Ali'Yah (D.Black)

The personal and musical metamorphosis of D. Black is a revelation around the 206 these days. In the span of time between the rapper’s debut album, The Cause and Effect, and his latest LP, Ali’Yah, a transformation seems to have taken place in the young man’s heart, mind, and soul which has much to do with assuming new grown-up responsibilities (marriage and the birth of a child) and, as Black has made very clear in recent interviews, a spiritual awakening that’s granted him new perspectives and motivations on why he does what he does.

Regardless of what you believe personally, the overarching force that gives Ali’Yah its potency is the same rare phenomenon that provides all great music their particular validations: honesty. On his new record, D. Black believes firmly in what he’s doing, which is making music for his children, family, and community without fear of contributing negatively to the advancement of those loved ones. He wants to make responsible music for the betterment of his people. In this sense then, Ali’Yah is a soaring achievement.

The seeds for this revolution were planted in The Cause and Effect which, for all its boastfulness, negativity, and hurt, still contained glimmers of both optimism and recognition of why the old D. Black was full of so much anger. That album’s best tracks were, by far, the introspective ones (“This is Why”, “Survive”) which seem to have paved the way for Ali’Yah, a record that can literally be played anywhere. I would feel equally comfortable bumping this album in my car, around small children, or even in church.

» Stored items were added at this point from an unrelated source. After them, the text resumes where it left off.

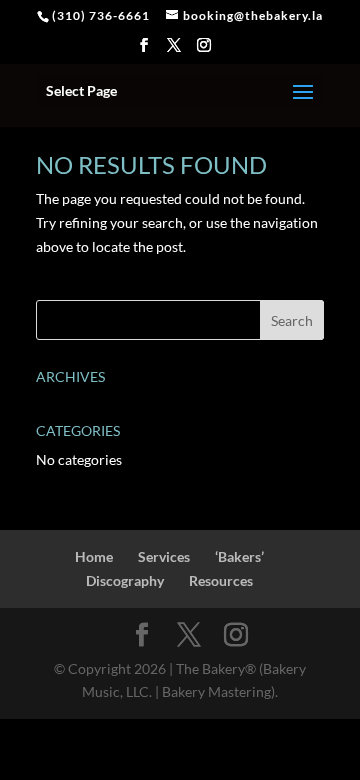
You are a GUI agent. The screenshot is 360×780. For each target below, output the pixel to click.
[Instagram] (204, 51)
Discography (125, 580)
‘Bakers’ (239, 556)
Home (94, 556)
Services (164, 556)
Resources (221, 580)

Positivity is the rule of the day here. There is no cursing. All the references to bullets flying are accompanied by a call to those responsible to put their burners down. Tales of graphic street violence are omitted and, in their absence, Black has put-forth challenges to the community to better itself (“Keep On Going”). Spiritual growth is also a major theme throughout Ali’Yah and, while not overtly preachy, Black isn’t ashamed to show reverence for the most high on “Close to Yah” (featuring Sportn’ Life labelmate, Fatal Lucciauno).

And, while Black doesn’t shy away from braggadocio, here it’s accomplished more humbly, less as a way to inflict gratuitous verbal beatdowns on wack-ass rappers (which, incidentally, isn’t necessary — it’s obvious D. Black is one of the best emcees in Seattle) and more as a way to progress his positive message. “The Return” is an edict that serves to announce his grand re-entrance to the game while simultaneously calling-out those fake studio gangsters that poison the art form and culture of hip-hop.

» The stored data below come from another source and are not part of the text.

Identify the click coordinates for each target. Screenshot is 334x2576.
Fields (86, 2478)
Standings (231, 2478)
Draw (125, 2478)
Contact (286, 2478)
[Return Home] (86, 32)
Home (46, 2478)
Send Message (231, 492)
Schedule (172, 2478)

Musically, there isn’t one track that stands head and shoulders above the rest, which is actually okay. Albums that endure over time often stand on their conceptual completeness, a trait that Ali’Yah possesses. You probably won’t see a hit single come off this album but there is a satisfying cohesiveness that’s absent on most hip-hop records. Overall, the production is soulful, with a lot of sung hooks (local favorite Choklate blesses a track), but not at the expense of traditional boom-bap, which is to be expected from the likes of Jake One and Vitamin D who handle most of the arrangements.

It’s probably unfair to compare The Cause and Effect to Ali’Yah because they’re such starkly different albums, but the association is unavoidable. While The Cause contained all the traditional elements of aggressive, street-oriented rap, a secondary listen today — in light of what Black has accomplished on Ali’Yah — reveals a tired sound, an almost lethargic Black compared to the new version who is so obviously energized and excited about a new direction.

Perhaps the greatest accomplishment of Ali’Yah is that the rapper, even though he has so blatantly eliminated the guns, drugs, and women (aka, the “realness”), has not lost his credibility. In fact, he seems to have gained more of it. The word “ali’yah” means “ascent” in Hebrew. Here, D. Black has ascended beyond what other rappers have not, surpassed expectations built by his first album, and become a torch-bearer for what hip-hop music is truly capable of.